Parallel Programming Guide for HP-UX Systems

Troubleshooting
Misused directives and pragmas
Chapter 9190
The apparent dependence is removed, and both loops are optimized.
Nondeterminism of parallel execution
In a parallel program, threads do not execute in a predictable or
determined order. If you force the compiler to parallelize a loop when a
dependence exists, the results are unpredictable and can vary from one
execution to the next.
Consider the following Fortran code:
DO I = 1, N-1
A(I) = A(I+1) * B(I)
.
.
.
ENDDO
The compiler does not parallelize this code as written because of the
dependence on A(I). This dependence requires that the original value of
A(I+1) be available for the computation of A(I).

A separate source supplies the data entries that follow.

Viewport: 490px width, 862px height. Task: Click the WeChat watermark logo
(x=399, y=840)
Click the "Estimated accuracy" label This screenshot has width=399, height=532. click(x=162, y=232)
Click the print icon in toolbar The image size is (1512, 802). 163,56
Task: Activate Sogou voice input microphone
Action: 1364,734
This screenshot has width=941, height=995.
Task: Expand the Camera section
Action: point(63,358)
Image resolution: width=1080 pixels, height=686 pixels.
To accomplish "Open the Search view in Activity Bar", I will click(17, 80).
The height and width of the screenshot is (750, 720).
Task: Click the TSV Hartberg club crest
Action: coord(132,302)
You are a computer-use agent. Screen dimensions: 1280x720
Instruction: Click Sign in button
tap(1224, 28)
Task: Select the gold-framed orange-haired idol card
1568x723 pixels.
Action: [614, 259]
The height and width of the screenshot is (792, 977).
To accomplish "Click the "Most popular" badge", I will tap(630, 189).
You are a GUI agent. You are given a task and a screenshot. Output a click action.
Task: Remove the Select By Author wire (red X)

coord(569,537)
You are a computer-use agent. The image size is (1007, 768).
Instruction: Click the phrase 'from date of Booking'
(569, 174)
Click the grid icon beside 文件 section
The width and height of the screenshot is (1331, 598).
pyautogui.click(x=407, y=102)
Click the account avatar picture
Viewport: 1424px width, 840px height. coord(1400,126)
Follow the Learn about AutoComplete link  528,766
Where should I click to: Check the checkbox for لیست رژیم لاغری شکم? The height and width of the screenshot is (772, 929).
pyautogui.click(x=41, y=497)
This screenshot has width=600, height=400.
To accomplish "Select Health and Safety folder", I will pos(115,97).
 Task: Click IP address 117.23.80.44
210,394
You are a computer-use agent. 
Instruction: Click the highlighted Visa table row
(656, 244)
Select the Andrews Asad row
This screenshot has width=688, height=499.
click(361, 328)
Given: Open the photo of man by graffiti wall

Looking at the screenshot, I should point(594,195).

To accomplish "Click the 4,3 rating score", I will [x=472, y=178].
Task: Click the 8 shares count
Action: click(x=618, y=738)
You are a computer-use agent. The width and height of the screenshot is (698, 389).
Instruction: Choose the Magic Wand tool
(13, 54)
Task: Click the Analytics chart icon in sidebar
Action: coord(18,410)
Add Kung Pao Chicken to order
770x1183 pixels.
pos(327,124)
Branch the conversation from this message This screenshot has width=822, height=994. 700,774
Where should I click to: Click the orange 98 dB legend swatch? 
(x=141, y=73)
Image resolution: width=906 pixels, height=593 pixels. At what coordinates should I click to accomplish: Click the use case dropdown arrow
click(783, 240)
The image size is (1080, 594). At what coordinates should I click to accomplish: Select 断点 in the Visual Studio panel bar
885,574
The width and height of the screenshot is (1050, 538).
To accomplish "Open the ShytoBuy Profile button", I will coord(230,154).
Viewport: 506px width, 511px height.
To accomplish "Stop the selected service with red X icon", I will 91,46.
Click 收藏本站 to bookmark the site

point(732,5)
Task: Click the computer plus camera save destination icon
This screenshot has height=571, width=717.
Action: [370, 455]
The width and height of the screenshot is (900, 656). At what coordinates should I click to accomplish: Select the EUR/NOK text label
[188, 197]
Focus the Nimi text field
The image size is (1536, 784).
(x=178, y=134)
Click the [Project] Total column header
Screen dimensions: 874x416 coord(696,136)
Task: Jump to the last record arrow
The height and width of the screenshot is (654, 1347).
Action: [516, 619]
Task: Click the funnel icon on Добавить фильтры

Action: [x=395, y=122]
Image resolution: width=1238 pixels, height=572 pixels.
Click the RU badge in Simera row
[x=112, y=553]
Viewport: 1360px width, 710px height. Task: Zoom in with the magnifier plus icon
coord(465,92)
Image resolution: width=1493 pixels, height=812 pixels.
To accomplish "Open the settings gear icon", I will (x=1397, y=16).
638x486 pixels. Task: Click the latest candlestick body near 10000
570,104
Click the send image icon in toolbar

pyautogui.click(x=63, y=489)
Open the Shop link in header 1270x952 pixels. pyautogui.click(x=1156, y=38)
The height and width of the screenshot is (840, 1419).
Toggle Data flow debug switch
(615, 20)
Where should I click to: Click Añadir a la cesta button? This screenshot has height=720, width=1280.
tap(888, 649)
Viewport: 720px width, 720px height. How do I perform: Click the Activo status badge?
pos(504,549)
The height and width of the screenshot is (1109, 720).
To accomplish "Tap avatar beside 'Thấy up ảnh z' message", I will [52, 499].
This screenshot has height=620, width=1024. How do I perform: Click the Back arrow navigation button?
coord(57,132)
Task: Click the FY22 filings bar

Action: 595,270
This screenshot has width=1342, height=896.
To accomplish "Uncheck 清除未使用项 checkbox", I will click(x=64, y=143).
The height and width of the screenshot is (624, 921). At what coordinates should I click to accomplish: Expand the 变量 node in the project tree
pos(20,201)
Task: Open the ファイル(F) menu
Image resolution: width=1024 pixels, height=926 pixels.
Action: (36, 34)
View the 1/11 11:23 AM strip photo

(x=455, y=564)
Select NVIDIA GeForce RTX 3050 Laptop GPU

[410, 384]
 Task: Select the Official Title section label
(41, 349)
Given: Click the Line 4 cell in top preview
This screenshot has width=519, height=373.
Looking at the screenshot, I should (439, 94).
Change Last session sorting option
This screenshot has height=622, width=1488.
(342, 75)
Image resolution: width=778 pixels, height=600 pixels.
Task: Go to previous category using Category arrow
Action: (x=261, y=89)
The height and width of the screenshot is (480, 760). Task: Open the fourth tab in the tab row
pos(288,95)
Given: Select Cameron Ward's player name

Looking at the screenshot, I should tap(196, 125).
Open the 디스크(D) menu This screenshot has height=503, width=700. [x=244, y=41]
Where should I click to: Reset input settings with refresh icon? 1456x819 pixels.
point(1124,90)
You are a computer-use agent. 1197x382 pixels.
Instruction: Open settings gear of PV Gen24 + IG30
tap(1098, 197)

If this code was parallelized, some values of A would be assigned by some
processors before they were used by others, resulting in incorrect
assignments.
Because the results depend on the order in which statements execute,
the errors are nondeterministic. The loop must therefore execute in
iteration order to ensure that all values of A are computed correctly.
Loops containing dependences can sometimes be manually parallelized
using the LOOP_PARALLEL(ORDERED) directive. Unless you are sure that
no loop-carried dependence exists, it is safest to let the compiler choose
which loops to parallelize.